** Work item **
Everything from the line that contains "Where should I click to: Expand" to the end of the data below is to be reproduced verbatim; leave all else out.

** Data under study **

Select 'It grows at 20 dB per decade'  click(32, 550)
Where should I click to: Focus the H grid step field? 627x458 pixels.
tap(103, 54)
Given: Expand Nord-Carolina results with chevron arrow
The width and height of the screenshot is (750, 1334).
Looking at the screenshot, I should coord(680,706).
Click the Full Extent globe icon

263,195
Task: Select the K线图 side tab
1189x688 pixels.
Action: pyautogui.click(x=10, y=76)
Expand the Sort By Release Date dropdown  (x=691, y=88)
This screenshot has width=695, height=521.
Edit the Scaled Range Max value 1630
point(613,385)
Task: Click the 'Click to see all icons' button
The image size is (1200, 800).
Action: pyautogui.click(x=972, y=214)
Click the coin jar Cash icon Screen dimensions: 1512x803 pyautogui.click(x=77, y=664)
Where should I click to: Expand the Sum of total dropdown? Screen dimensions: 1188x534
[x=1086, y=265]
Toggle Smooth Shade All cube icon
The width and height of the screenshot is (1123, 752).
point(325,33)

** Reply **
Where should I click to: Expand the Sum of total dropdown? Screen dimensions: 1188x534
[x=1086, y=265]
Toggle Smooth Shade All cube icon
The width and height of the screenshot is (1123, 752).
point(325,33)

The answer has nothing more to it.